Chinese exporters also face pressure from weakening global consumer demand at a time when Beijing is telling them to find other markets to replace the U.S.
China’s politically sensitive trade surplus with the U.S. narrowed to $31.3 billion in August from $27 billion a year earlier.
China’s global exports fell 3% to $214.8 billion, while imports were up 1.7% at $180 billion. For the first eight months of 2019, exports were off 1% from a year earlier and imports were down 5.6%.
China’s global trade surplus rose 25% from a year earlier to $34.8 billion. Exports to the European Union rose 3% from a year earlier to $38.3 billion.
U.S. and Chinese negotiators are preparing for talks in October, later than initially planned, but neither side has given any sign of offering concessions that might break a deadlock over how to enforce a deal.
Beijing says Trump’s punitive tariffs must be lifted once an agreement takes effect. Washington says some must stay to ensure Beijing carries out any promises it makes.
The decision to go ahead with talks despite the latest tit-for-tat tariff hikes on Sept. 1 encouraged global financial markets.
In their latest escalation, Washington imposed 15% tariffs on $112 billion of Chinese imports and plans to hit another $160 billion on Dec. 15. That would extend penalties to almost everything the United States buys from China.
Beijing responded by imposing duties of 10% and 5% on a range of American imports. More increases are due on Dec. 15 in line with the U.S. penalties.
U.S. tariffs of 25% imposed previously on $250 billion of Chinese goods are due to rise to 30% on Oct. 1.
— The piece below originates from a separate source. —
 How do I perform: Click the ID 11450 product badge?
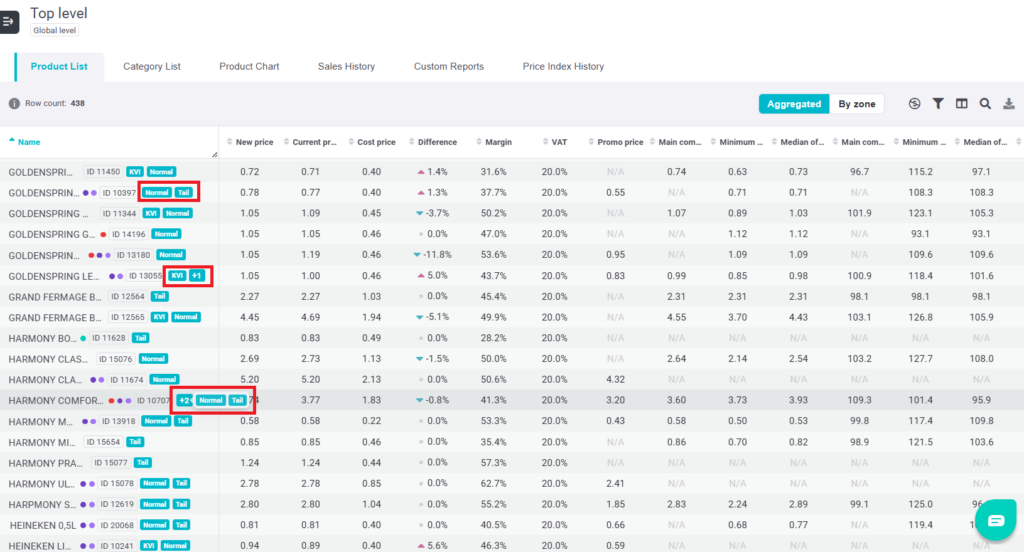click(103, 172)
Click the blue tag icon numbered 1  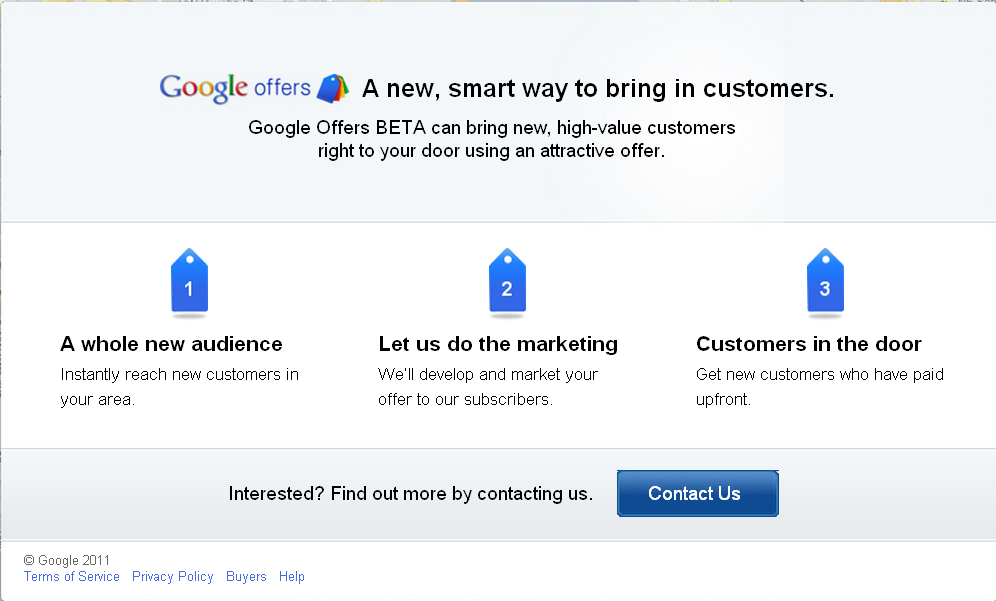click(189, 282)
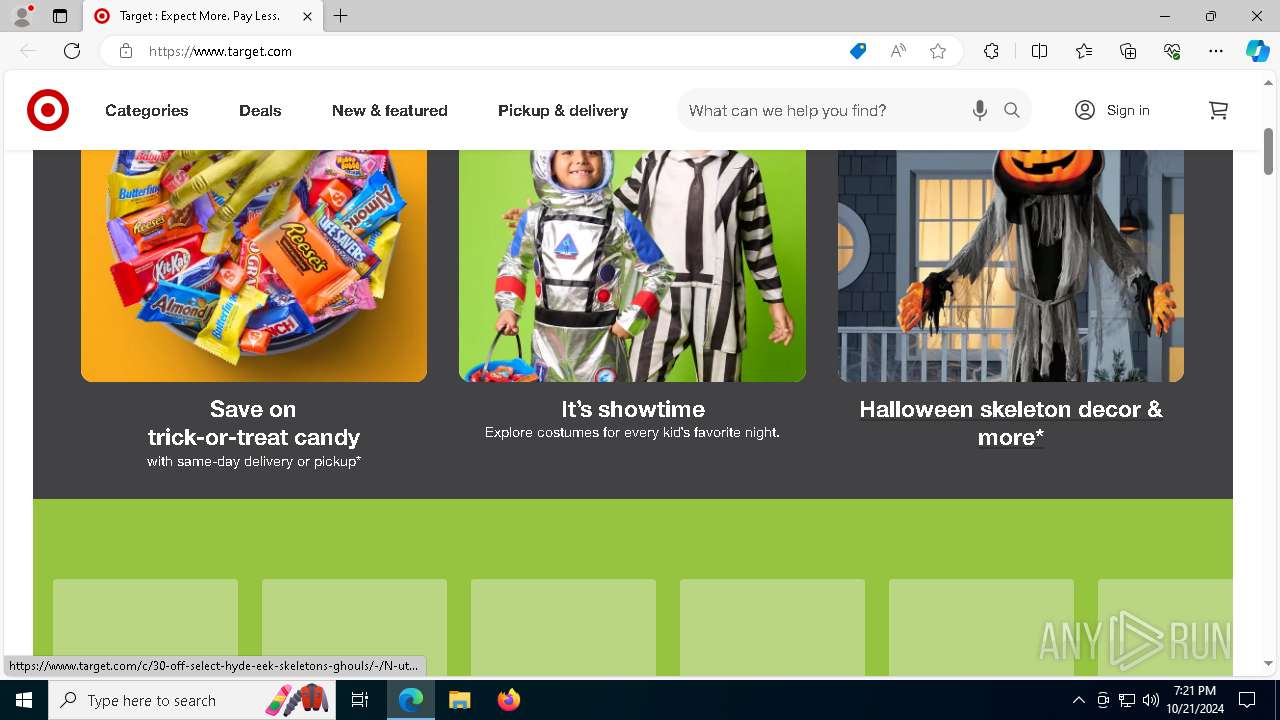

China has imposed or announced penalties on an estimated $120 billion of U.S. imports. Some have been hit with increases more than once, while about $50 billion of U.S. goods is unaffected, possibly to avoid disrupting Chinese industries.
Beijing also has retaliated by canceling purchases of soybeans, the biggest single U.S. export to China.
The Chinese government has agreed to narrow its trade surplus with the U.S. but is reluctant to give up development strategies it sees as a path to prosperity and global influence.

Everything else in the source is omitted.